I realize now that the argument has improved a lot, but is there a neater way to avoid the the dichotomy I made.

 

[Bacle2]

What dichotomy are you referring to? Do you mean treating the cases of E being

closed and E being bounded? If so, only way of avoiding it I can think of is using

covers and subcovers, but I don't see how that would work. The arguments, yours

and Uzuki's, are perfectly fine IMHO, tho.

 

[Useful nucleus]

By dichotomy I refer to examining each case of E (according to Heine-Borel theorem) and giving a counter example for each.

 

[Bacle2]

Didn't you just do that?

Using the arguments you and Uzuki gave:

i)Assume E not bounded. Then f(x)=x is unbounded

ii)Assume E not closed , then there is a limit point c of E not contained in E. Then

f(x)=1/(x-c) is unbounded in E.

 

[Useful nucleus]

Didn't you just do that?

Using the arguments you and Uzuki gave:

i)Assume E not bounded. Then f(x)=x is unbounded

ii)Assume E not closed , then there is a limit point c of E not contained in E. Then

f(x)=1/(x-c) is unbounded in E.

Exactly! What I'm looking for is a more elegant way to prove the statement (if any) and to see whether there is a flaw in current proof we have in hand.

May be classifying this proof as proof by dichotomy was not the best way to describe it.

 

[Citan Uzuki]

As it stands now your proof is fine. In fact, this is the proof that I would use . The fact that you have to divide into two cases is built right into the statement of the Heine-Borel theorem (compactness is equivalent to closed and bounded). So the only way to avoid it would be to avoid using the Heine-Borel theorem altogether. But the result you're trying to prove (that pseudocompactness implies compactness) is not true for general topological spaces, so [strike]you can't avoid invoking Heine-Borel[/strike]. As such, I think that this is actually the most elegant proof possible.

Edit: Actually, I'm wrong about that. You do have to use the subset of R condition, but you don't have to go through Heine-Borel to do it. You could use the equivalence (in metric spaces) of compactness and limit point compactness, combined with the Tietze extension theorem. This has the nice advantage of generalizing quickly to all metric spaces. Of course if you only want to prove it for subsets of R, invoking the Teitze extension theorem is like using a sledgehammer to kill a mosquito, but sometimes that can be immensely satisfying.

 

[Useful nucleus]

but sometimes that can be immensely satisfying.

Completely agree!

Thank you for your comment.
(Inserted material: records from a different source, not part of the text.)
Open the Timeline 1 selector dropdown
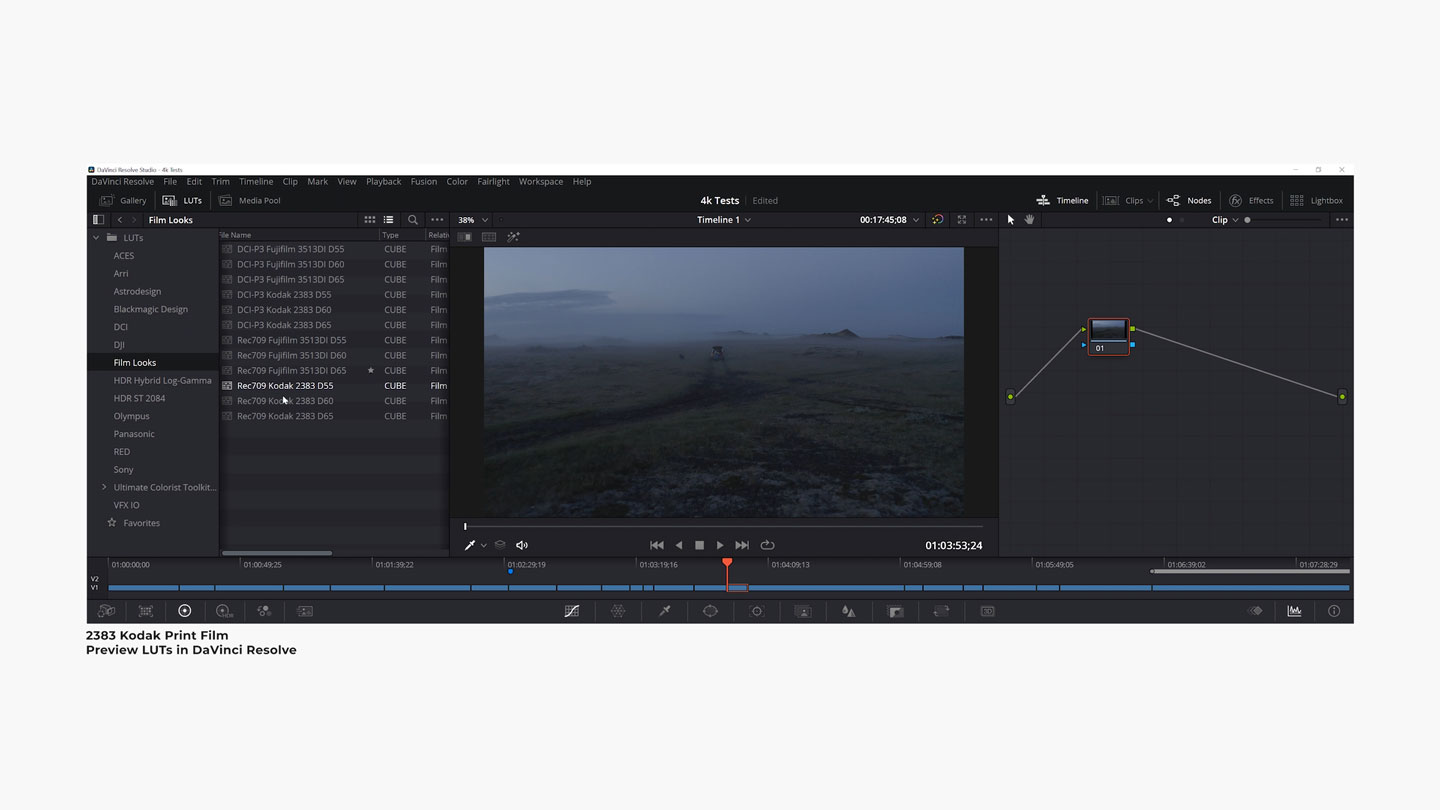724,220

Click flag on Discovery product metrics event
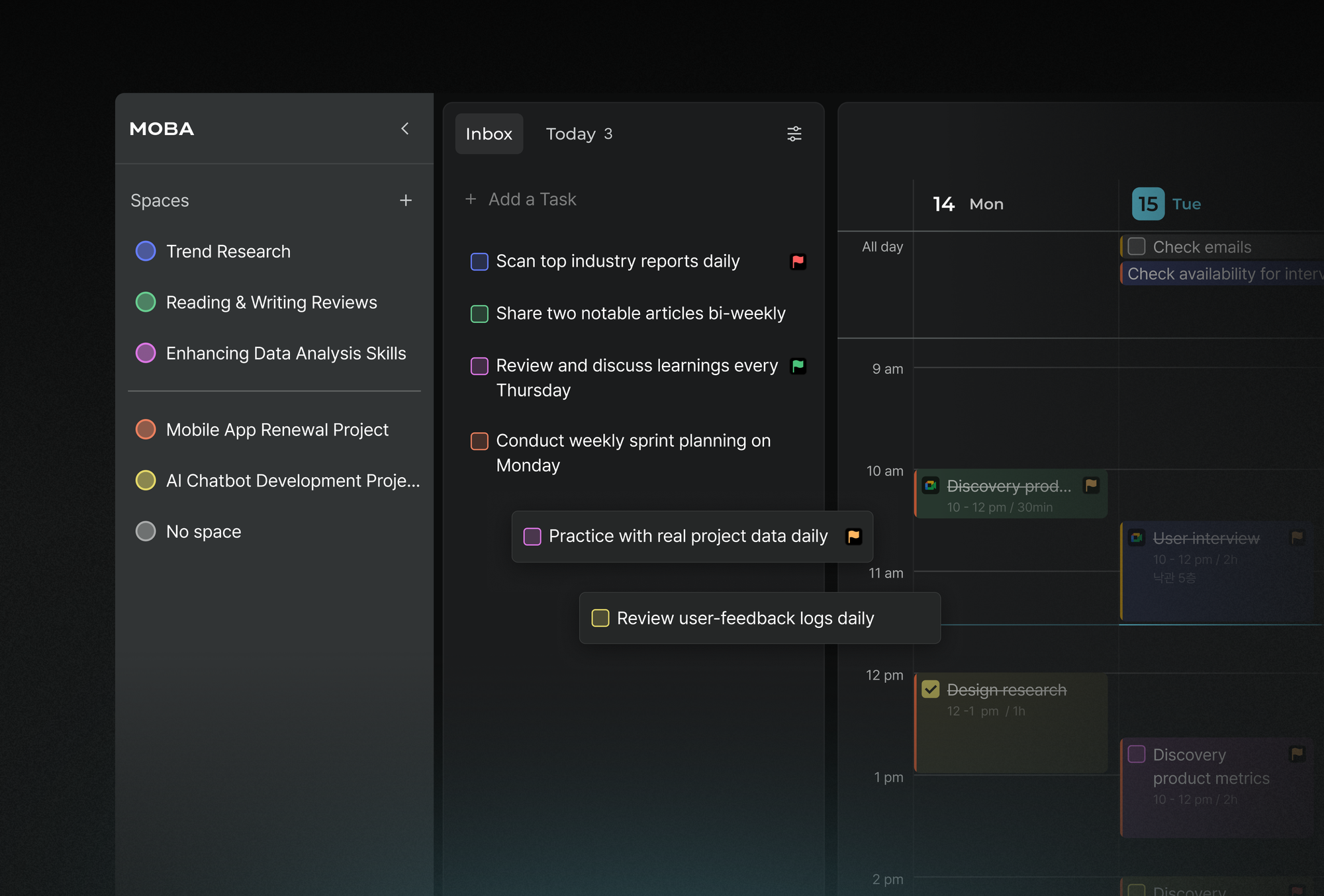tap(1297, 754)
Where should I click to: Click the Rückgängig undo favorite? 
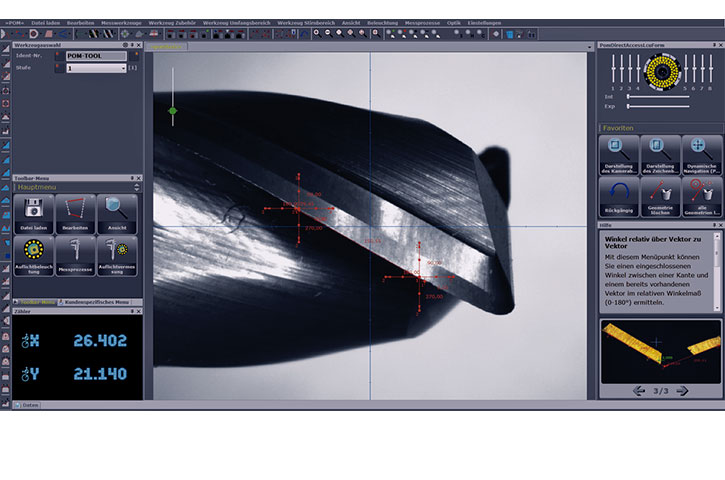point(619,195)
I'm not familiar yet with Teitze extension theorem, but hopefully in the near future I will be.

 

[SteveL27]

I happen to remember something obscure about this subject. If E is a topological space with the property that every continuous function from E to the reals is bounded, is E compact?

The answer is no. A space with the above property is pseudocompact.

http://en.wikipedia.org/wiki/Pseudocompact_space

An example of a psuedocompact space that's not compact is any infinite set with the particular point topology.

http://en.wikipedia.org/wiki/Particular_point_topology

(edit) I see that Citan Uzuki mentioned psuedocompactness earlier. Good knowledge!